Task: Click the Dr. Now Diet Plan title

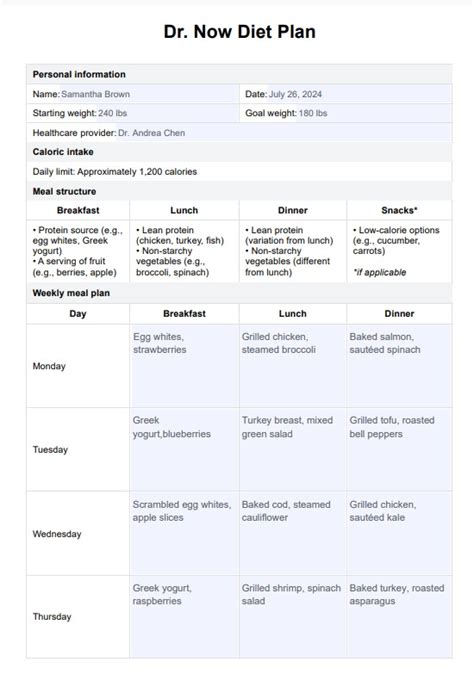Action: (239, 32)
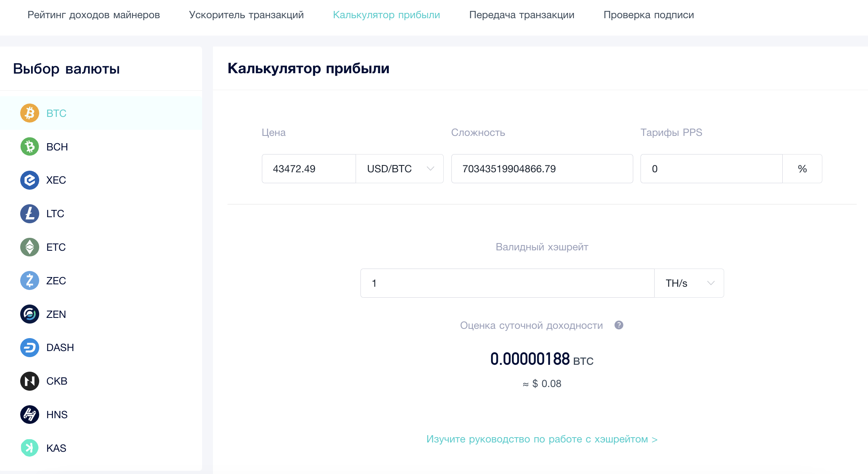Switch to Ускоритель транзакций tab
This screenshot has width=868, height=474.
[x=246, y=15]
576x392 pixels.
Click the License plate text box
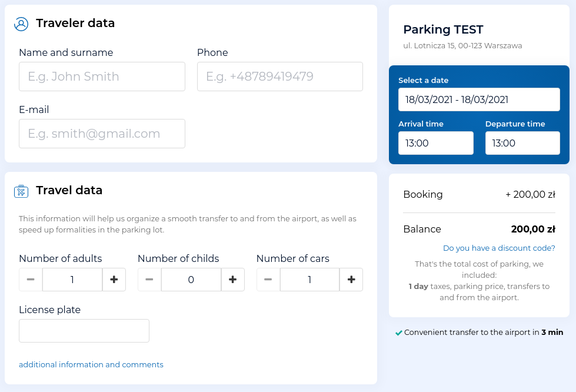pos(84,331)
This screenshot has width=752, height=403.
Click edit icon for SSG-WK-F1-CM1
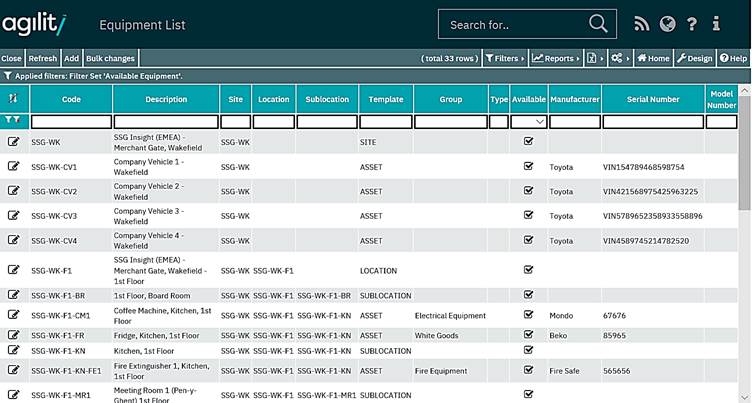14,315
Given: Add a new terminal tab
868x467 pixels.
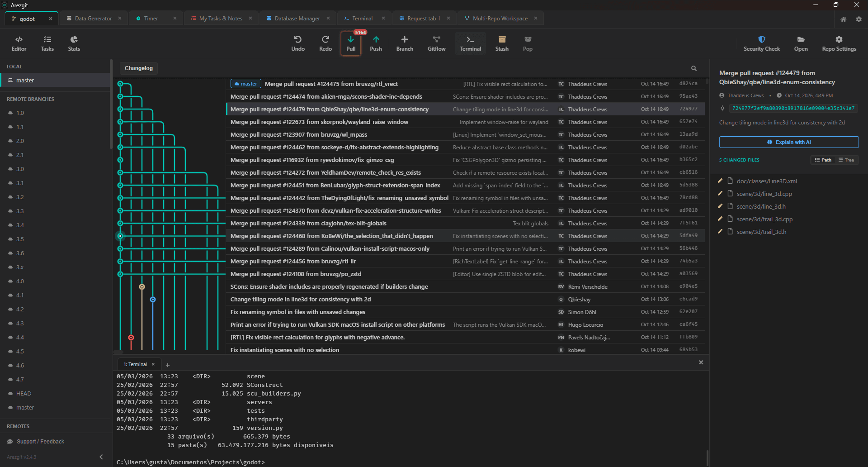Looking at the screenshot, I should [x=168, y=365].
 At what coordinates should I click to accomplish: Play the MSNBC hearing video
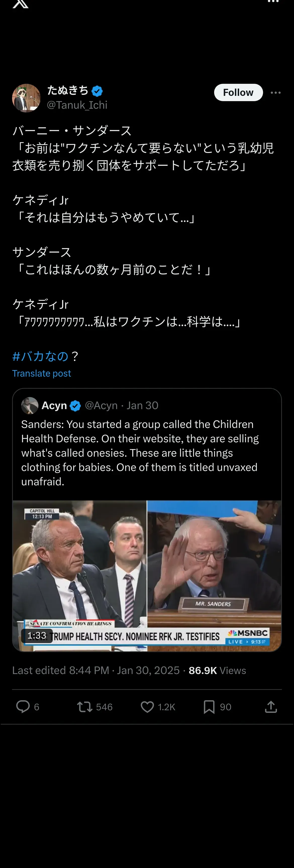point(147,576)
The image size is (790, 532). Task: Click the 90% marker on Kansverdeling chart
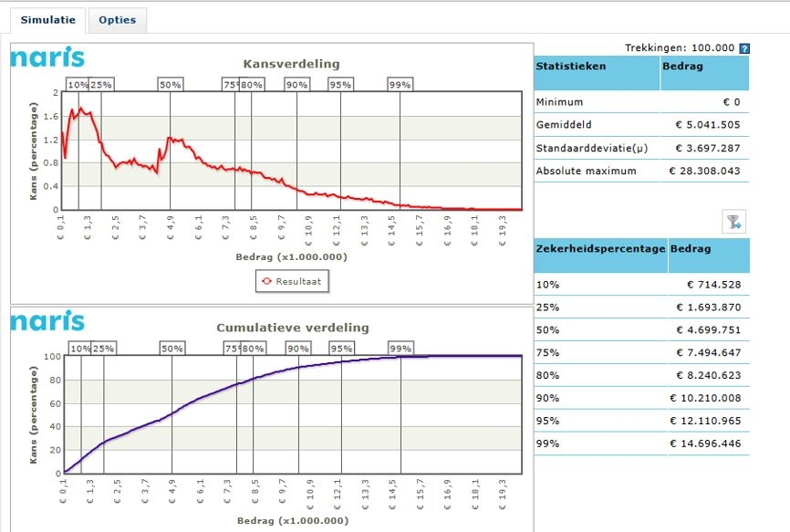click(297, 85)
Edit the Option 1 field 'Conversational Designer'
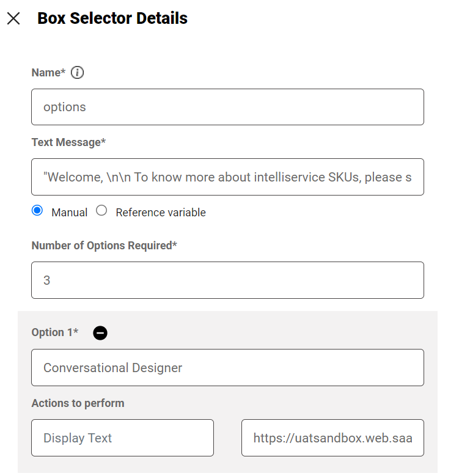This screenshot has height=476, width=470. (227, 368)
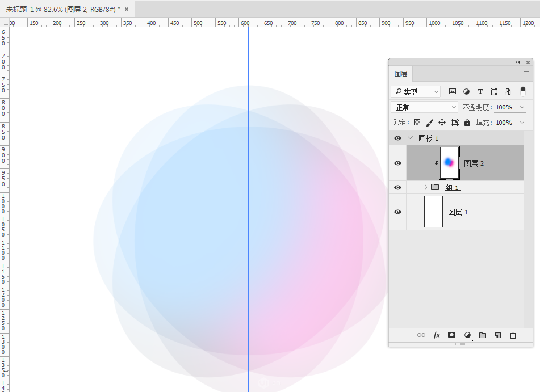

▶ **WORK INSTRUCTION**
Only the pictures are to be left out; repeat everything else in the records above exactly.

▶ **WRITTEN SOLUTION**
Task: Click the Dr. Now Diet Plan title

Action: (239, 32)
Switch to Ускоритель транзакций tab
This screenshot has width=868, height=474.
[x=246, y=15]
576x392 pixels.
Click the License plate text box
pos(84,331)
This screenshot has width=752, height=403.
Click edit icon for SSG-WK-F1-CM1
14,315
Given: Add a new terminal tab
868x467 pixels.
Looking at the screenshot, I should [x=168, y=365].
 At what coordinates should I click to accomplish: Play the MSNBC hearing video
point(147,576)
The image size is (790, 532). Task: Click the 90% marker on Kansverdeling chart
click(297, 85)
Edit the Option 1 field 'Conversational Designer'
This screenshot has height=476, width=470. (227, 368)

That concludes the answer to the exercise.